** Page text **
┄┄┄┄┄┄┄┄┄┄
Imagine looking at the shadow of a chandelier on a white wall. Using the shadow as your only source of information, you have to describe the structure of the chandelier. This includes the number of pendants, their relative sizes and positions.  This is comparable to the problem of the X-ray crystallographer using photographic images to understand the internal structures of materials. “The properties of the metals must depend on the properties of the individual atoms and on the atomic arrangement" wrote Sir William Bragg in 'Concerning the Nature of Things' published in 1925. The Braggs, father and son, were responsible for Bragg's Law which describes the way X-rays interact with crystals. Visible light cannot penetrate most crystals but X-rays of shorter wavelength can do so. The use of X-ray crystallography has made possible an understanding of the formation and properties of crystalline materials. Bragg's book of 1925 is consciously named after that of the Roman philosopher Lucretius (c95-55BC) in which he described his own atomic theory.

 

Crystals have a regular geometrical form known as a lattice. The lattice is produced by the systematic arrangement of particles in the crystal. The particles may be atoms, ions or molecules. The basic pattern is repeated in three dimensions to build up the complete crystal.
┄┄┄┄┄┄┄┄┄┄
** Material **

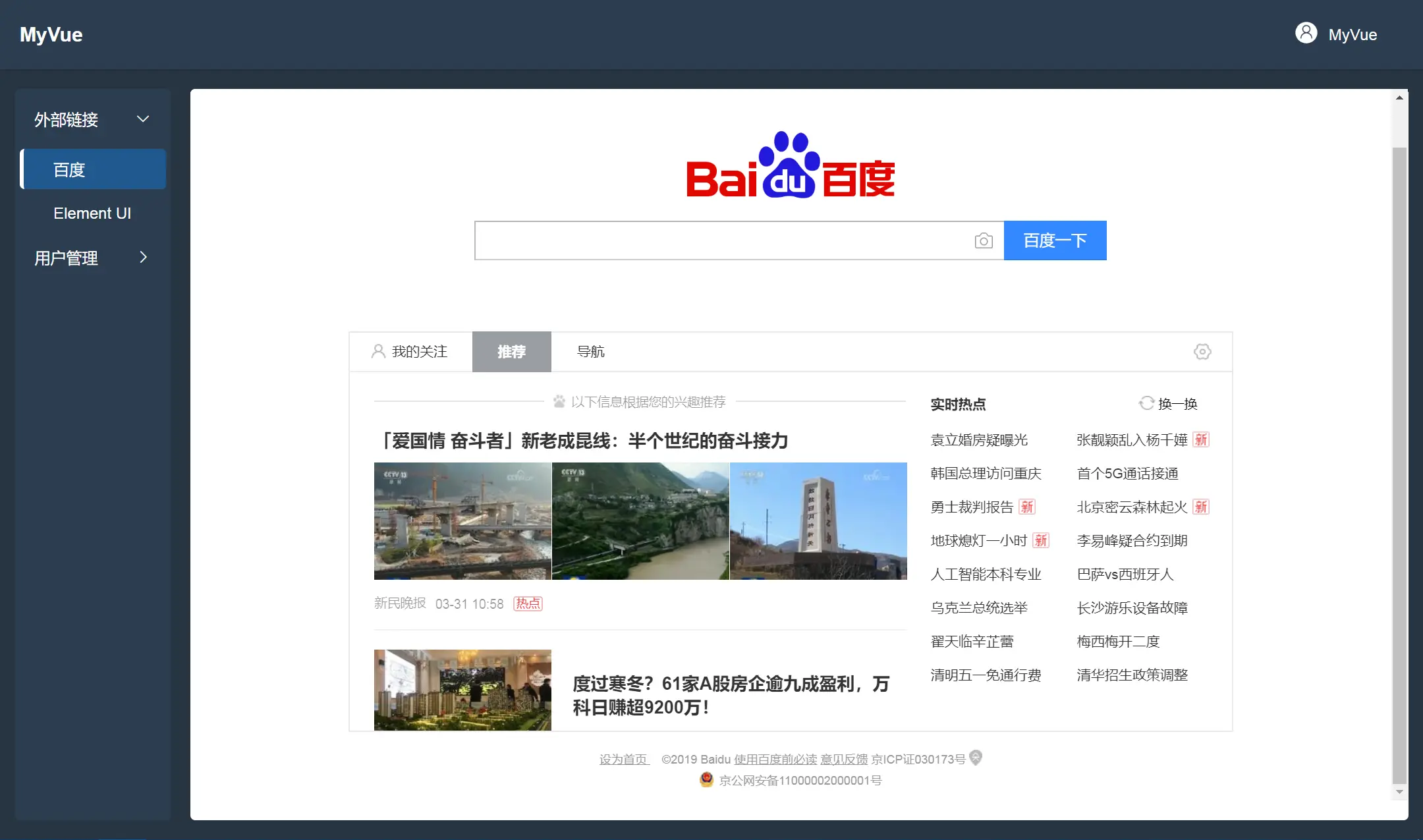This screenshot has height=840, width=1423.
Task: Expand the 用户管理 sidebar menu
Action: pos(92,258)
┄┄┄┄┄┄┄┄┄┄
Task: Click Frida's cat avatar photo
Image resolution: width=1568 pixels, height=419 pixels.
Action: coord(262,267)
┄┄┄┄┄┄┄┄┄┄
In the crystallography text, which kinds of particles can make up a crystal? List every one it names. Use only the crystallography text to complete this.

** The result **
Atoms, ions, molecules